If worse comes to worst, equivocation can be dealt with manually by having validators come together over an out-of-band communication channel to coordinate on finalizing checkpoints until a hard fork to replace the proof of work can be conducted. However, there is also another more automatable approach: validators can start ignoring checkpoints unless their proof of work meets a higher difficulty threshold. Suppose that malicious miners have an n:1 advantage against honest miners, and malicious miners need to create c competing checkpoints to reliably prevent convergence (say, c = 3, as if c = 2 then one of the two may easily get two thirds prepares by random chance). This will eventually lead to the situation where the malicious miners will attempt to create c admissible checkpoints and publish them simultaneously, and ~1 - c/n of the time they will succeed, but the other c/n of the time an honest miner will create a single checkpoint first, and the consensus will move forward.

Selective Censorship Attacks

Another kind of attack is that where either (i) >=1/3 of validators or (ii) >=1/2 of miners selectively censor; for example, they might fully cooperate within the consensus protocol but refuse to include transactions that match some blacklist. This can be dealt with by giving validators and users a subjective fork choice rule: they assign lower scores to blocks that appear to be not including transactions that should be included, and if censorship looks unambiguous they simply reject such blocks entirely.

This then degrades into a few cases:

  1. =1/2 of miners selectively censor; >=2/3 of validators do not participate. Then, the validators will simply coordinate on finalizing the longest non-censoring chain.

  2. =1/3 of validators only sign chains that are selectively censoring. Then, from the point of view of non-participating validators, those validators are offline, and so this situation collapses into the liveness attack described in a previous section.

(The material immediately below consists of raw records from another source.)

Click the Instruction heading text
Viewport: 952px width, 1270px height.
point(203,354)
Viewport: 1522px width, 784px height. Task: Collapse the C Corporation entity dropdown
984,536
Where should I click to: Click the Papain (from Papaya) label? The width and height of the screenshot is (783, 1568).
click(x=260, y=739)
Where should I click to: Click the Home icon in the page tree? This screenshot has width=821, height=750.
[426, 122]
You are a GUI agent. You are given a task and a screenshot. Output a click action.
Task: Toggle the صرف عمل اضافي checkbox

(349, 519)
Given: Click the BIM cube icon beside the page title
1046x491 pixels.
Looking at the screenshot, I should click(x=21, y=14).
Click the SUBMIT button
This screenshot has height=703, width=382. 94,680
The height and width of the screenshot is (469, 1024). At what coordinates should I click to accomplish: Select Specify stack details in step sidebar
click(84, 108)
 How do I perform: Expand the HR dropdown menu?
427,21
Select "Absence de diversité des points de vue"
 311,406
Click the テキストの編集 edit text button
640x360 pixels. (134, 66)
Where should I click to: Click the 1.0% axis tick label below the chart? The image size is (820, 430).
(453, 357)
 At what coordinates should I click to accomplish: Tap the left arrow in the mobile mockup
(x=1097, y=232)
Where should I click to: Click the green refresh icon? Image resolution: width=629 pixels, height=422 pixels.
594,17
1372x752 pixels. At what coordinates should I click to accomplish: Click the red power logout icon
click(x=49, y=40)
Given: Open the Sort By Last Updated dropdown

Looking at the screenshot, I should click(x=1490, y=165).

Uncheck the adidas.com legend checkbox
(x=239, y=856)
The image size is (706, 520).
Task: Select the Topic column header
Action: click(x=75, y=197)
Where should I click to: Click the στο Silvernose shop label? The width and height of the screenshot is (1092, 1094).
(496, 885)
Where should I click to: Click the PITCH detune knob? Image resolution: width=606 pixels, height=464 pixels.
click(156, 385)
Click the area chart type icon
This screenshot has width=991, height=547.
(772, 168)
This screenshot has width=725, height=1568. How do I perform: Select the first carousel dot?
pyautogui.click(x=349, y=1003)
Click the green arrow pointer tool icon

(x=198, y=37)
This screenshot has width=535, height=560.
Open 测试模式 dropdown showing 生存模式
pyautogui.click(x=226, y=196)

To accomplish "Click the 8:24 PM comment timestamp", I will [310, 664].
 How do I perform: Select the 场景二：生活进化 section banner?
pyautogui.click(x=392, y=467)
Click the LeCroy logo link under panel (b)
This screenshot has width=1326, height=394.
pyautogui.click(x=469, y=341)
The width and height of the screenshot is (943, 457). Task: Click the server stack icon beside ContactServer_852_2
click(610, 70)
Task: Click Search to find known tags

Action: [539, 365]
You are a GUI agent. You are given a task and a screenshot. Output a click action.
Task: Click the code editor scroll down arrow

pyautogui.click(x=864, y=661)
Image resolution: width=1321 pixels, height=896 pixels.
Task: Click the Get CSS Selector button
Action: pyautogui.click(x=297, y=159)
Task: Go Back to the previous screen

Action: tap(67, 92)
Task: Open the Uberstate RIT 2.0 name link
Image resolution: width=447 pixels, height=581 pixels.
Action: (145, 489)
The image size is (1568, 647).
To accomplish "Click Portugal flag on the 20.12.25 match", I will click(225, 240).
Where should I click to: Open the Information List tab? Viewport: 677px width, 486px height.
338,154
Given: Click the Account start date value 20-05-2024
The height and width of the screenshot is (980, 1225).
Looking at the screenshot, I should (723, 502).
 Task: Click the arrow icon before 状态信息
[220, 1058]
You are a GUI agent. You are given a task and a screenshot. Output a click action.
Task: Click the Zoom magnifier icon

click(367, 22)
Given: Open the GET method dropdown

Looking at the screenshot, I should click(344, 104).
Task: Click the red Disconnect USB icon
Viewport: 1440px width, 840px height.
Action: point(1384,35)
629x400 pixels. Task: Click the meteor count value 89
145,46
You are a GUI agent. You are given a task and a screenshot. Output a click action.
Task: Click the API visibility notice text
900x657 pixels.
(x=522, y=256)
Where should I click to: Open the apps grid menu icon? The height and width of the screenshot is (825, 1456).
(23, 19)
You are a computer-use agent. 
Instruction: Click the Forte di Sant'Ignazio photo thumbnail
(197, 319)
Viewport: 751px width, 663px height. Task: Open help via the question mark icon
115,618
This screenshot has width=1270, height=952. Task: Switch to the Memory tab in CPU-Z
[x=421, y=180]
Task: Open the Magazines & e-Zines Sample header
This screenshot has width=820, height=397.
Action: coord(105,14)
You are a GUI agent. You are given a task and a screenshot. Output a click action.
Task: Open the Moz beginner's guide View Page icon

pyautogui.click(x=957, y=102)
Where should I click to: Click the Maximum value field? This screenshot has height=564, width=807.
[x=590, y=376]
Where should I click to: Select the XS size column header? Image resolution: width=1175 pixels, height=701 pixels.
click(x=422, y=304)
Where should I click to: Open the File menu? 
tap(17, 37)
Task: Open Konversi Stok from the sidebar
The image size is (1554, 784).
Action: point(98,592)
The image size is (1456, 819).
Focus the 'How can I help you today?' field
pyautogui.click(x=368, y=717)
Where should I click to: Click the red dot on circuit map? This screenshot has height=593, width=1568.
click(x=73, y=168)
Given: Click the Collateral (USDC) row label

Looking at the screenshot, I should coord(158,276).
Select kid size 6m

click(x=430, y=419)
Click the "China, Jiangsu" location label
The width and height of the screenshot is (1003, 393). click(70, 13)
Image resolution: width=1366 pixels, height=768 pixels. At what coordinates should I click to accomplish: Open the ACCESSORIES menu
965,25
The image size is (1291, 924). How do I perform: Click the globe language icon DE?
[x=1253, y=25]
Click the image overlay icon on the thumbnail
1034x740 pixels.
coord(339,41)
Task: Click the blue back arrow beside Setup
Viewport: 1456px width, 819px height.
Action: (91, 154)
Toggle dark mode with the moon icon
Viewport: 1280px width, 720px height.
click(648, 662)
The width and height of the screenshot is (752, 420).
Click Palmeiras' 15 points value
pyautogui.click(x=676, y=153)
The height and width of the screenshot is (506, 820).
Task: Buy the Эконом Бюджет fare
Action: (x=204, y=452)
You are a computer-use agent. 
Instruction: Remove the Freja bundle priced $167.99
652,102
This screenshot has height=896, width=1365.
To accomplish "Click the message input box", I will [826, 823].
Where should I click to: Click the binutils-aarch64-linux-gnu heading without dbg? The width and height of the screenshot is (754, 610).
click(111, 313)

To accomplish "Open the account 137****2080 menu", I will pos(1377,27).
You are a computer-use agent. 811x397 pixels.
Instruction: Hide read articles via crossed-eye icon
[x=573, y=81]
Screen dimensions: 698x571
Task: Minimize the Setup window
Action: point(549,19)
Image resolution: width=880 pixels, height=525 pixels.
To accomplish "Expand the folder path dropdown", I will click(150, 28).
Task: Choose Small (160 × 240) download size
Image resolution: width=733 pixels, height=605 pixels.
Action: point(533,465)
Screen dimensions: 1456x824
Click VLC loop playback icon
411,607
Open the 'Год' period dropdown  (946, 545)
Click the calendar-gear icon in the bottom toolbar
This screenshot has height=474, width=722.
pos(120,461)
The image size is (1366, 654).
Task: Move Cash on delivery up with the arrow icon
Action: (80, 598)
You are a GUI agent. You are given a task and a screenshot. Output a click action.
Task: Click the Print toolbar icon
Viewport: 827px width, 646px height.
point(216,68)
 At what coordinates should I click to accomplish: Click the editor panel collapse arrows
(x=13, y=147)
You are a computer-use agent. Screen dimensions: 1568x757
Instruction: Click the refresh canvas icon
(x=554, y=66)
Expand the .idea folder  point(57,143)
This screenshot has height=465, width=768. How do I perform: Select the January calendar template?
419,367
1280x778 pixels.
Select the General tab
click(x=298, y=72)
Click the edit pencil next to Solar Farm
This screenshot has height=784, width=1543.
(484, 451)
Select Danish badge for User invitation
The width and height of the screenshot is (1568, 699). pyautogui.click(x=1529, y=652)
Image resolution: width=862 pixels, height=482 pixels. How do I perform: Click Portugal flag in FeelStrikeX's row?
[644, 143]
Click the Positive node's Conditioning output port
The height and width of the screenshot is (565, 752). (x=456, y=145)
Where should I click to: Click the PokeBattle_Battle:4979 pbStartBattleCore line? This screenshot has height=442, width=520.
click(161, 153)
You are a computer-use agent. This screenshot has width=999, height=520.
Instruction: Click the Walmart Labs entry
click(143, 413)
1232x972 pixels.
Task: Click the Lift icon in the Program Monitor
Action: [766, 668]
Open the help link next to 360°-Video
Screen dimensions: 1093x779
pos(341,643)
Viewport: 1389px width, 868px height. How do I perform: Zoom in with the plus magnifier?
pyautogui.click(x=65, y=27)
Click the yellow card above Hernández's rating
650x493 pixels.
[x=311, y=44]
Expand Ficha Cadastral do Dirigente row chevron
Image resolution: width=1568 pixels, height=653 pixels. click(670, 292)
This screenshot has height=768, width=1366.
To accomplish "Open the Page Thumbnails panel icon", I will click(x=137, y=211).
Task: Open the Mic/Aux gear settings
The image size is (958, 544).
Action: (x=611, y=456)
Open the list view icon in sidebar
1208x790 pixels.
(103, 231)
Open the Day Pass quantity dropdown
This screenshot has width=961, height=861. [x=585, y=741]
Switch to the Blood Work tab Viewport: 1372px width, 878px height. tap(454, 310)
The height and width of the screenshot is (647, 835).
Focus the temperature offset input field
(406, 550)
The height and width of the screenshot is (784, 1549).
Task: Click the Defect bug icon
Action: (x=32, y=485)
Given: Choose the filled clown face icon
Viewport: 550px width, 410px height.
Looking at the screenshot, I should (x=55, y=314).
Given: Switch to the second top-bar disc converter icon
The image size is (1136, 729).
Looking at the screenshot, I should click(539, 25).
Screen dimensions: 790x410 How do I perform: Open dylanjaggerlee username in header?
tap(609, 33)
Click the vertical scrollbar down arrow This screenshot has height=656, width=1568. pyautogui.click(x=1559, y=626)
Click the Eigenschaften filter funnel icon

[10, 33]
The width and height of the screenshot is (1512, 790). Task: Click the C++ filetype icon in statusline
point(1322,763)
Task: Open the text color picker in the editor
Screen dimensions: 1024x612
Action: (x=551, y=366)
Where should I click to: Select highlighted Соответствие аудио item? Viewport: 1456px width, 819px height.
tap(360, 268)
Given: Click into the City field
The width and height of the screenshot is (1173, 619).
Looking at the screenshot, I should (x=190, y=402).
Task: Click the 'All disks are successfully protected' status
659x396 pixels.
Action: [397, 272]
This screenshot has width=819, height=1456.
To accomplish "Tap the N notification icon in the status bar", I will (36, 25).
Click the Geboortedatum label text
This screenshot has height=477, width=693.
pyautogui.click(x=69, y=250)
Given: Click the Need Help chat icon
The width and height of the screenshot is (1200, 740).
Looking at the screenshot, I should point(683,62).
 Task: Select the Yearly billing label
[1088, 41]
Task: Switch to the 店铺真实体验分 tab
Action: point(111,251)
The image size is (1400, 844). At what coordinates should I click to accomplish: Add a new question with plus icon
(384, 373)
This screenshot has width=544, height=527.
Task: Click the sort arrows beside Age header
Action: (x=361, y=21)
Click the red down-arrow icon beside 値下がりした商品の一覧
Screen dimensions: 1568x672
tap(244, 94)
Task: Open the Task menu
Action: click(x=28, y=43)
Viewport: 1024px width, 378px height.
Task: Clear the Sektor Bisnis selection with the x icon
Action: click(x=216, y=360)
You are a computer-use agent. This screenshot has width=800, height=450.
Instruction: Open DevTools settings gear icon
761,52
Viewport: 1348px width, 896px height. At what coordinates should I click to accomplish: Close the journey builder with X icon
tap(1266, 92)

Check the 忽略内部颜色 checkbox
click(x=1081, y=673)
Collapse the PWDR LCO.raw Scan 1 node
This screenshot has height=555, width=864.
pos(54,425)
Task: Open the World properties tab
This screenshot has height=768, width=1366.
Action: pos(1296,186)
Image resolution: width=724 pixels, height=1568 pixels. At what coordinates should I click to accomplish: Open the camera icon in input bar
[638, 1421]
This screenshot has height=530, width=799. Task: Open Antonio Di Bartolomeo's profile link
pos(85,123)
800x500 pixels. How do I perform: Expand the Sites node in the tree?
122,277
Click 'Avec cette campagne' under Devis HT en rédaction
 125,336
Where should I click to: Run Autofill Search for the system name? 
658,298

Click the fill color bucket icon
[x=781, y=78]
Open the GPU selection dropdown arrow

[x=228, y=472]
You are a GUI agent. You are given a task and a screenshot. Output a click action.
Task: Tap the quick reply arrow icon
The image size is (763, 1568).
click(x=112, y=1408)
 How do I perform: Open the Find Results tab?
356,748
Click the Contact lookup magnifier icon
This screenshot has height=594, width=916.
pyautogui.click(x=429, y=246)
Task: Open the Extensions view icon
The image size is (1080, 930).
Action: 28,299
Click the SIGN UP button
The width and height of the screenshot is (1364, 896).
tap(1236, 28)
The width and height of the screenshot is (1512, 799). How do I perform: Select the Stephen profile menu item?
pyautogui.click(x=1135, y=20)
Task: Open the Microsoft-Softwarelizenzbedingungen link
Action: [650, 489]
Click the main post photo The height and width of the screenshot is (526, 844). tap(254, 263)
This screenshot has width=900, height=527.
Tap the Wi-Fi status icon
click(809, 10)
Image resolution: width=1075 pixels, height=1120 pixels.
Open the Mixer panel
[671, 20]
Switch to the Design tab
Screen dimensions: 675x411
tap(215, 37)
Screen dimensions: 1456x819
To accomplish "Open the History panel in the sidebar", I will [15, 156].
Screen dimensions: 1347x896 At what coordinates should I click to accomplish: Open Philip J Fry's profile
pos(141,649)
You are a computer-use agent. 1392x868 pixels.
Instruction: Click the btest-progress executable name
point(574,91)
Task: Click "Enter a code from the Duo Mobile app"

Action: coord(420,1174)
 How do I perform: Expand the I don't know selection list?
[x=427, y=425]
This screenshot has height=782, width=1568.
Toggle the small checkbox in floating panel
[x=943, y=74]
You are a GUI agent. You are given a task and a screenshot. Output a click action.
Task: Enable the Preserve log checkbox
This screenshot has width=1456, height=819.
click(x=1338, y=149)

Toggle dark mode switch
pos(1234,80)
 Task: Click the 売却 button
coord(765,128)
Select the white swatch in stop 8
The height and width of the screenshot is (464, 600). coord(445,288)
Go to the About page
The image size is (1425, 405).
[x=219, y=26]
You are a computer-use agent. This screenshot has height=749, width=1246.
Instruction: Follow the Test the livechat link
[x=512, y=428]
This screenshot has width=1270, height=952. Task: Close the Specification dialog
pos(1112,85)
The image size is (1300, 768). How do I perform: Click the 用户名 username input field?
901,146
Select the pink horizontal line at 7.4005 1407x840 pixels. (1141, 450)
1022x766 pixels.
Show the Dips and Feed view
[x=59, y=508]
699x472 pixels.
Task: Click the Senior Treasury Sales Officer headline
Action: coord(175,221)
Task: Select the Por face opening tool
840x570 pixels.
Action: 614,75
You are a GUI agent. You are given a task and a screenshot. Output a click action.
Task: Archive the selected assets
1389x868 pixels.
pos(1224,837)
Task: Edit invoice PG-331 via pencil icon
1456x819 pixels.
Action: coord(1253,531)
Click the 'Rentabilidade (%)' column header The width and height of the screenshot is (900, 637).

  3. Validators wrongly believe that censorship is taking place, because a network synchrony assumption is violated. In this case, some validators end up refusing to prepare or commit checkpoints that they would otherwise be preparing or committing, and so fewer or no blocks finalize until the network synchrony assumption once again takes hold.

Discouragement Attacks

Perhaps the most difficult kind of attack to deal with in this algorithm is a "discouragement attack". This attack happens in two stages. First, an attacker engages in a medium-grade liveness degradation attack, with the main goal of reducing the rewards for honest validators to below zero, or at least to below their capital lockup costs. Then, the attacker engages in more serious attacks on liveness or safety against a much smaller pool of honest validators. A discouragement attack requires the attacker to have an amount of deposits equal to 1/3 of the original total deposit size, but allows them to trigger liveness and safety failures much more cheaply.

It is worth noting that proof of work is extremely vulnerable to discouragement attacks: assuming a competitive market where miners have low profits, a selfish mining attack can quickly force other miners offline, at which point the miner can engage in a 51% attack. Hence, even if our treatment of discouragement attacks is not fully satisfactory, it arguably still fares substantially better than other protocols.

Along with minimizing griefing factors, we can mitigate discouragement attacks using another strategy: those who are currently non-validators can coordinate on joining the validator set en masse, overwhelming the attacker to the point that their share of the total validator set is less than 1/3 and their griefing is no longer effective. We expect many to be willing to join altruistically, but we can also recycle a portion of penalties into future rewards, thereby temporarily increasing the incentive for new joiners.